IDENTITY AND LABELS

“So are you an atheist or not?” , some one asked. They sounded exasperated and troubled. As to what occasioned the question – my enthusiasm for the Diwali Pooja and the associated rituals. I have always held myself to be an atheist. I have been open about it –announcing it to friends and family. I love reading the works of the ‘four horsemen’ – Dawkins , Bennett , Harris and Hitchens. I have had vigorous debates on the existence of God with believers. So I guess I can understand why the juxtaposition of my enthusiasm for certain rituals and my avowed atheism can be puzzling and troubling- to the extent of allegations (valid ones) of hypocrisy and ‘drama’. “Were you lying then or are you lying now?”  That is a question that I guess I have to answer –to myself at least. And this started a series of reflections.

Specifically in regards for my enthusiasm for the Diwali rituals – I suppose there is a more mundane explanation. I missed my mother this Diwali. She wasn’t able to join us. I guess I was trying to recapture some of the essence of her presence last time. More importantly , these rituals remind me of my childhood and how Diwali was celebrated back home. When I was younger (than I am now) , I didn’t particularly care about these things. But now ,somehow I want to hold on to some memories and I suppose this is my way of recreating them.

But I think that still does not answer the larger questions- why would I not reject these rituals in light of my atheism? Is the above explanation enough? Am I an atheist then or just a convenient one? What is my stand on religion and God? What does this say about how I identify myself as?

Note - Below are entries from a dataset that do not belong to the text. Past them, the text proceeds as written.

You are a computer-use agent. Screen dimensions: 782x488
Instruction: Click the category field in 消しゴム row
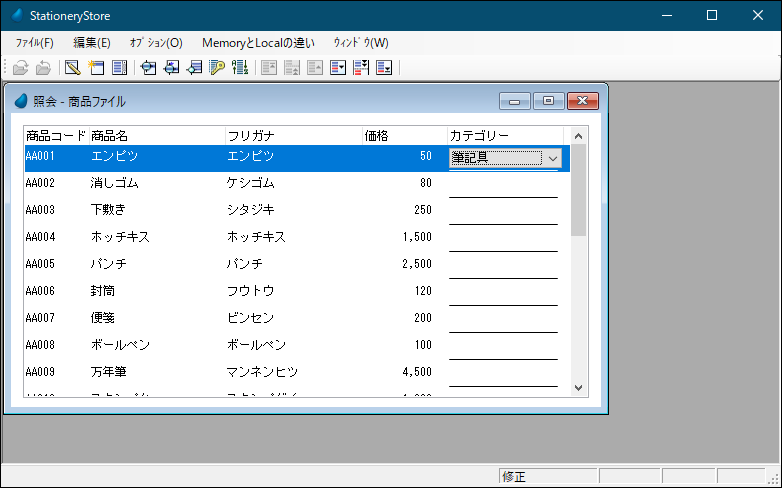coord(503,184)
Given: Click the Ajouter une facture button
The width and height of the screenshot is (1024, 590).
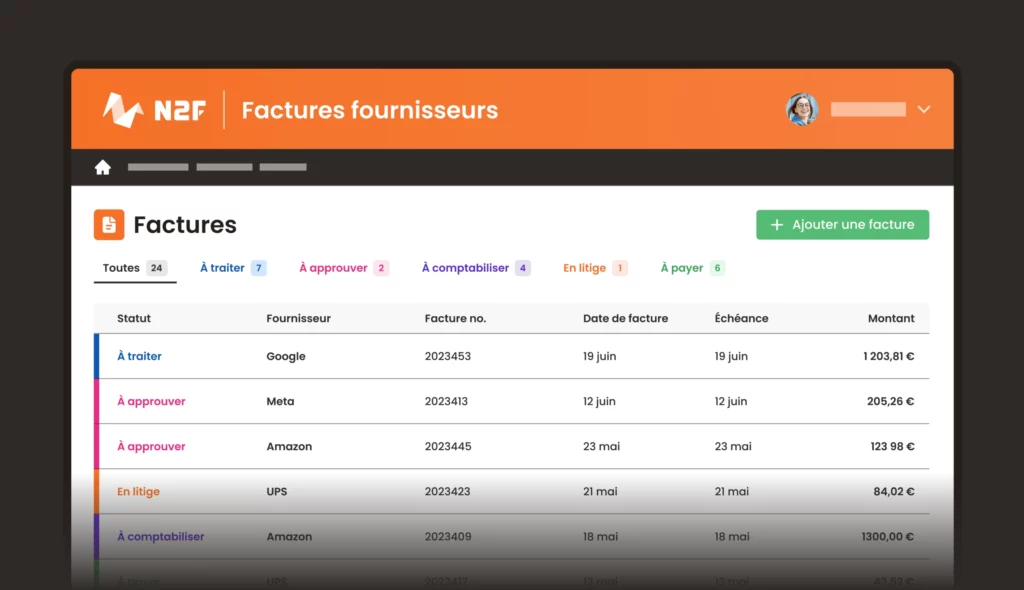Looking at the screenshot, I should click(x=842, y=225).
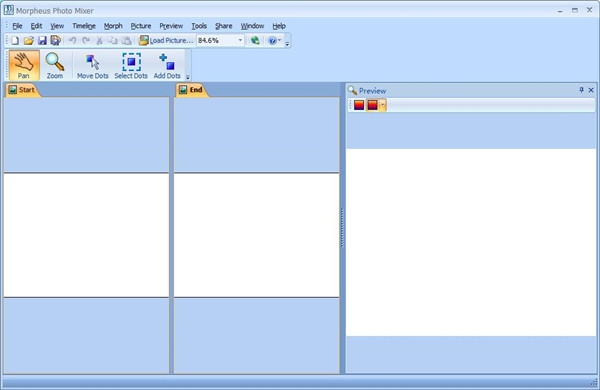Activate the Move Dots tool
The width and height of the screenshot is (600, 390).
(x=93, y=65)
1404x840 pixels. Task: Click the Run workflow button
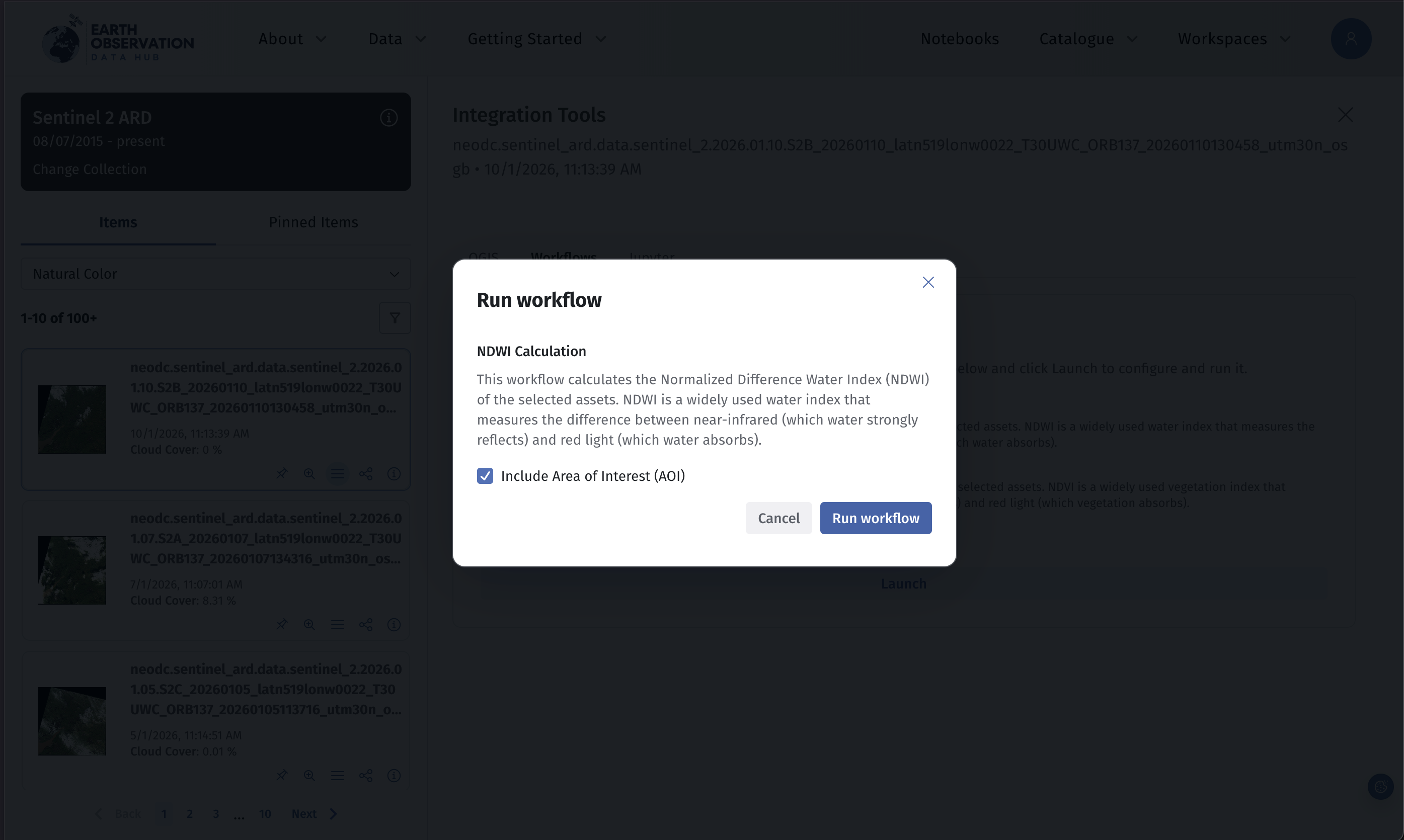(875, 518)
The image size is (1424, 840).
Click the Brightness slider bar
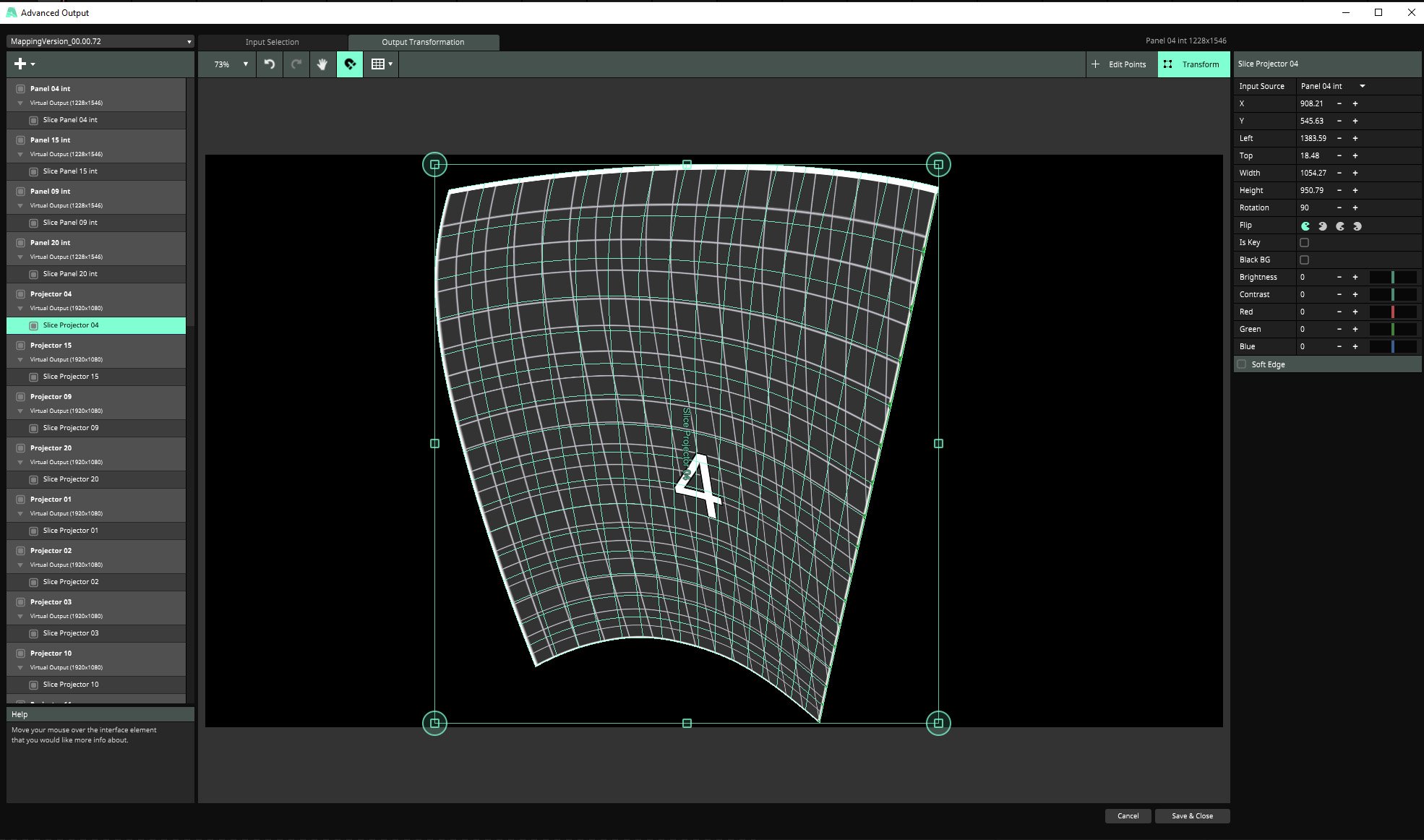coord(1392,278)
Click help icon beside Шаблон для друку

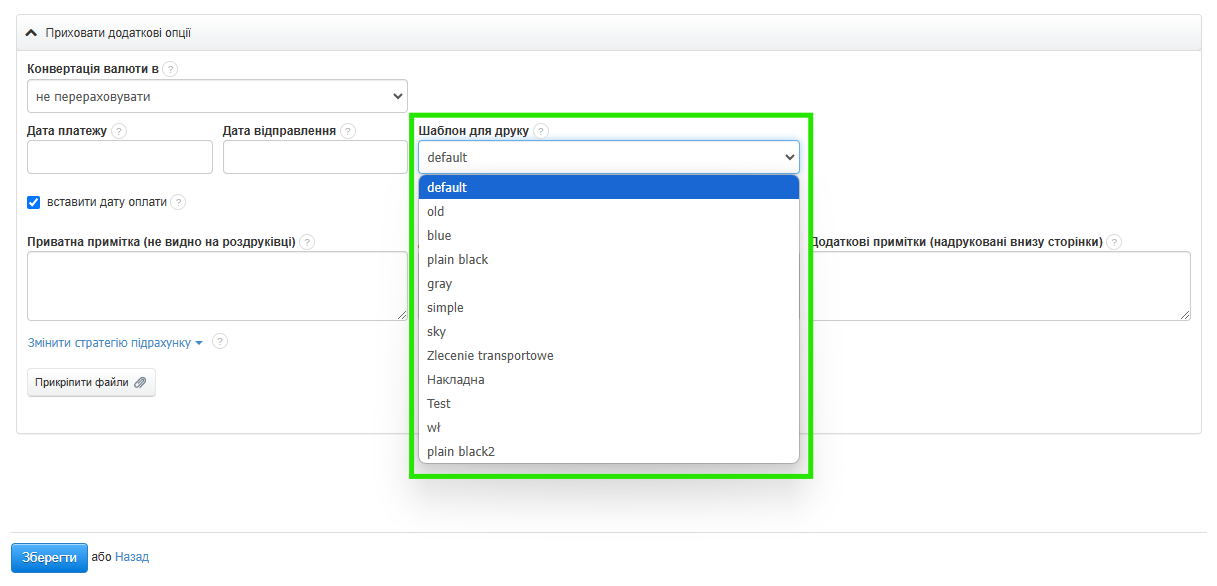tap(541, 131)
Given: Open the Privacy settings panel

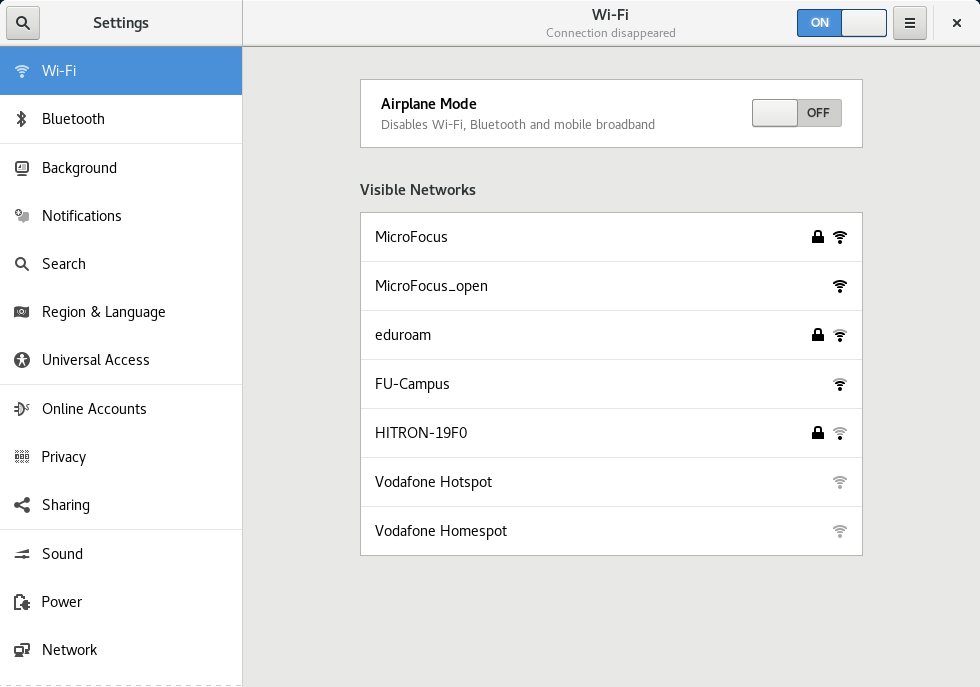Looking at the screenshot, I should click(64, 457).
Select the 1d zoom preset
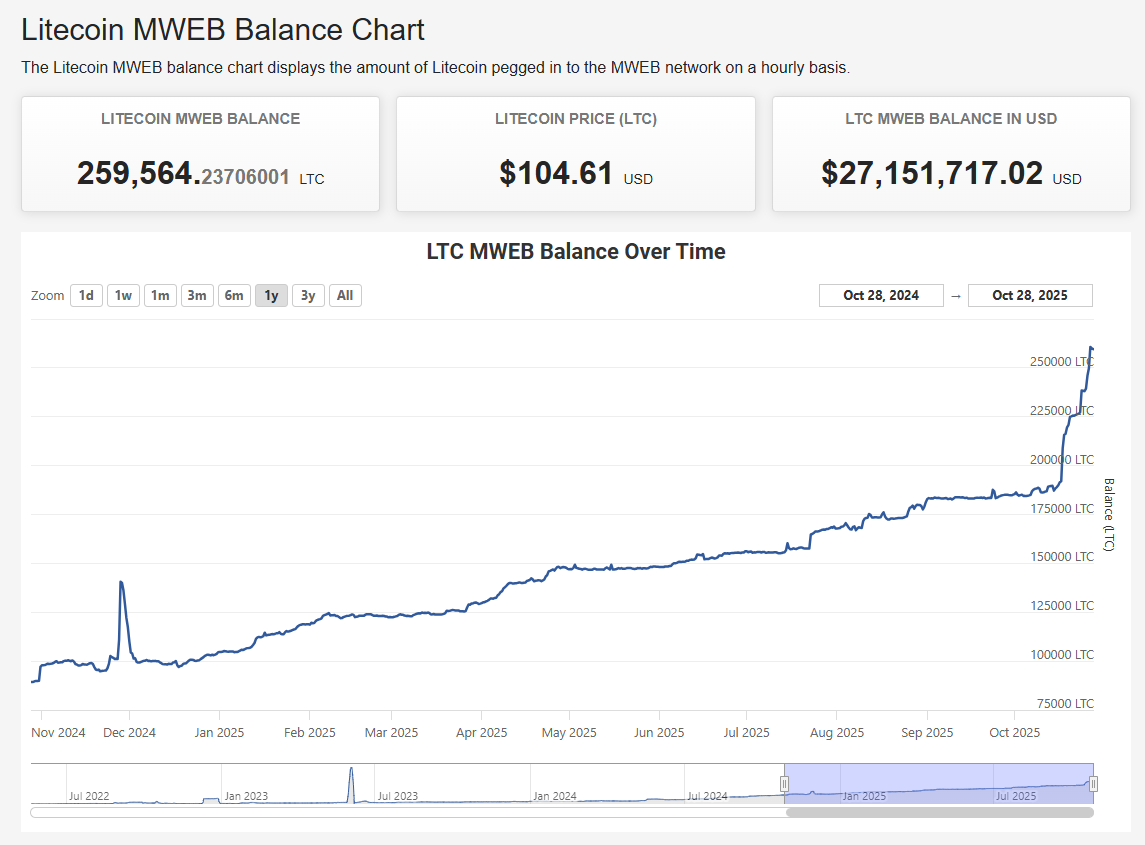This screenshot has height=845, width=1145. click(86, 295)
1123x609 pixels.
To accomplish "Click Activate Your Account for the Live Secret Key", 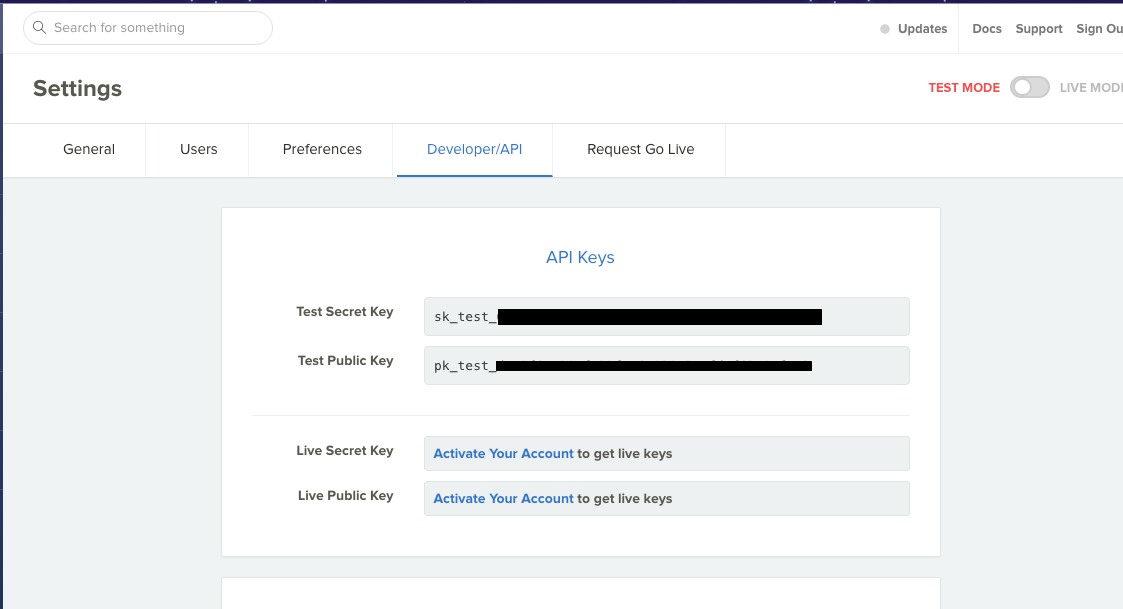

I have always been obsessed with religion and God. I have been born into an orthodox ,religious family. I count temple priests among my ancestors. Religion has been and is a way of life for my family. In my childhood and teenage years I have always see sawed between being an atheist and being a believer. I think it was in my late teens that I finally settled on being an atheist. And I suppose I continue to be one. So what does that mean to me? It means I do not believe in the existence of an all powerful deity or deities. I do not believe that a being is watching over us. I do not believe we will be punished or rewarded for deeds bad or good – either here or in another imaginary world. I see many logical fallacies in the argument for God. My brand of atheism is not that of the disappointed child who blames an absent father – meaning I do not think that a God exists but is indifferent to us. My brand of atheism is not one of the ‘weaker’ versions. I do  not think ‘some power’ or ‘something’ exists. The universe is indifferent to our existence and there is nobody watching over us. I firmly am of the opinion that religion , in general has caused a lot of harm and religious zeal is amongst the worst impulses in the world.

Having said all of this , I also continue to be fascinated by religion- by religions of all kinds. Religion is a human creation and not a divine one. To marvel at it , is to marvel at human creativity. It is to marvel at what the human mind is capable of thinking up. True there is some really demented ,screwed up stuff but there is also lot that is beautiful ,touching and moving. Religious feeling and awe has been the inspiration for some of the greatest works of art, some of the most beautiful poetry and songs. Some of the most moving impulses have their roots in religious awe. To date , my most moving ,calming experience has been a call to prayer by a muezzin in a mosque in Istanbul. It was dusk. The sun was setting. The sky was a dark shade of orangish-red. May be it was the atmosphere. May be it was the place. But that call to prayer was one of the sweetest , most moving things I have ever heard. And I couldn’t help thinking to myself – even God would respond to that. Would one call it a religious experience? The earnestness in the voice , its sweetness were inspired by faith and by religious awe. I may have neither of these , but should that stop me from partaking in the beauty of this and appreciating the impulse that was it’s source? Similarly I appreciate certain rituals and traditions- for what they mean and what they meant to the people creating them. As long as I am mindful of the reasons why I am partaking in them , does that make me any less of an atheist? Some of the nicest people I know are religious I respect their faith ,while I do not share in it. My mother is religious and I don’t mind doing stuff for her , if that makes her happy , as long as she understand my position as well.

Religious awe can create both timeless beauty and mindless zeal. We need to be perhaps mindful that both of these have a human and not divine provenance. I like what some religious traditions have to say about the world , about how they see God . I would love to study them. I would like to know more. I don’t think that makes a person of faith.

I will continue to marvel at , be fascinated with and understand religion more. I will continue to partake in the beauty of the religious impulse . Ultimately , appreciating religion and its related impulses is appreciating humanity- for both the beauty it can create and the ugliness it can engender. And I will not bother about narrow labels.

 

2 thoughts on “IDENTITY AND LABELS

  1. Been waiting for your writings from long time, and this type of short write-ups will not be sufficient… waiting for more Boss..your kind of punches are missing.